Fue comenzar la Obertura “El Carnaval” y vernos arrastrados por un torrente de brillante exaltación, de contagiosa vitalidad y energía, una vibración que ya no habría de cesar hasta el final. La orquesta, como un solo hombre, respondía a las precisas indicaciones de su director, con el que parecen entenderse a la perfección. Y sí, para qué les voy a decir otra cosa: fue una maravilla, una de esas ocasiones en las que uno siente que está asistiendo a algo muy especial, de esas oportunidades que no se olvidan, porque tampoco abundan.
Pero si electrizante fue la obertura, casi más sorprendente fue la Sinfonía, quizá porque uno no termina de esperar que, en obra tantas veces escuchada como esta, se encuentre con una interpretación que le ponga en el borde de la silla. Esta lo hizo, y de qué forma. Un primer movimiento de efusión irresistible, culminado, tras un desarrollo simplemente magistral, en un clímax apabullante, con una coda de las que corta la respiración. Expresivo, profundo, pero nunca edulcorado ni lánguido, el Largo, donde lució libertad el corno inglés y brillaron madera y cuerda. Espeluznante el acorde final de los contrabajos. Vibrante, con un envidiable impulso rítmico, el scherzo, y magníficamente cantado el trío. Tremendo, en fin, el final, dicho con una grandeza y exaltación simplemente excepcionales. Marcado, recreado hasta su última consecuencia, el diminuendo final, con un silencio posterior muy bien retenido por Bychkov y respetado con escrúpulo por el público. Ese es el ingrediente final de la ecuación: un público que a uno le pone los dientes largos. En dos días, ni un móvil, poquísimas toses fuera de lugar, en fin, lo que se dice un respeto casi devocional.

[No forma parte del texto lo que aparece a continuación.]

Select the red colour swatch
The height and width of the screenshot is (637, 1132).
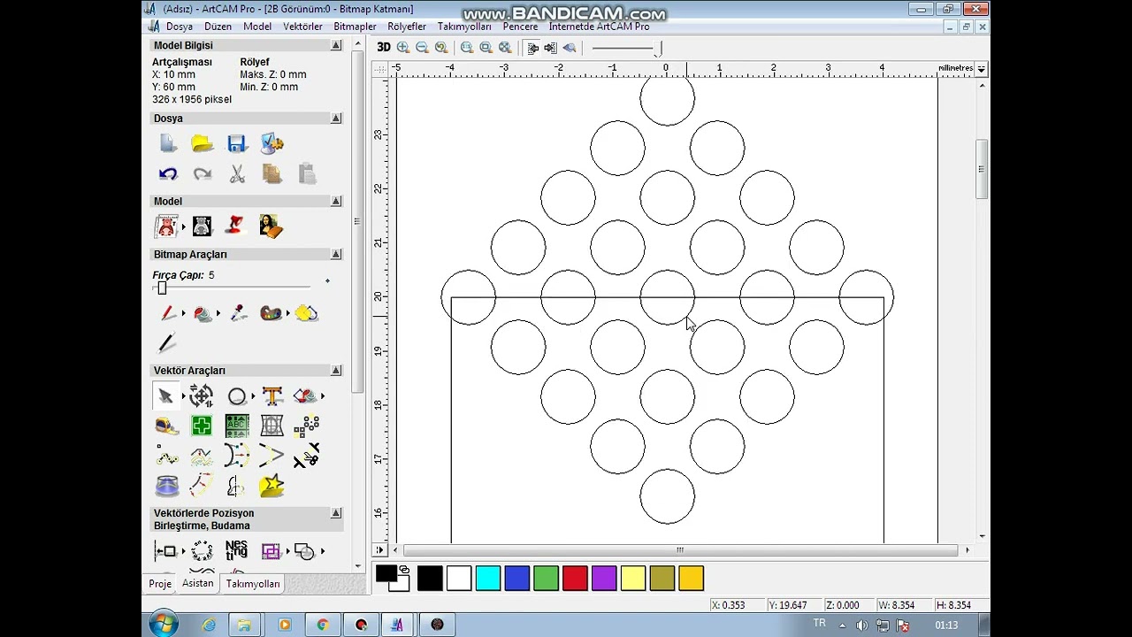click(575, 579)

Ni que decir tiene que el éxito fue grandísimo. Tan grande como merecido. Toda una apoteosis de Dvorák, la Filarmónica Checa y Bychkov. En la primavera próxima tendremos ocasión de escucharlos en Madrid. Y en medio de ambos conciertos, pudimos visitar, de la mano del mismísimo bisnieto del compositor, Petr Dvorák, la pequeña villa que el compositor construyó en la parcela que compró a su cuñado, el conde Václav Kounic, en la pequeña localidad de Vysoká u Příbrami. Antes de construir esa pequeña casa, el músico pasó los veranos, durante dos décadas, en el palacete que su cuñado había construido en esos mismos terrenos, en un entorno de bosques y estanques, de una gran belleza. En ese entorno encontró la inspiración y allí nacieron, entre otras, obras como las Sinfonías 7 y 8 y la ópera Rusalka. Ha sido una experiencia, en fin, tan fascinante como gratificante.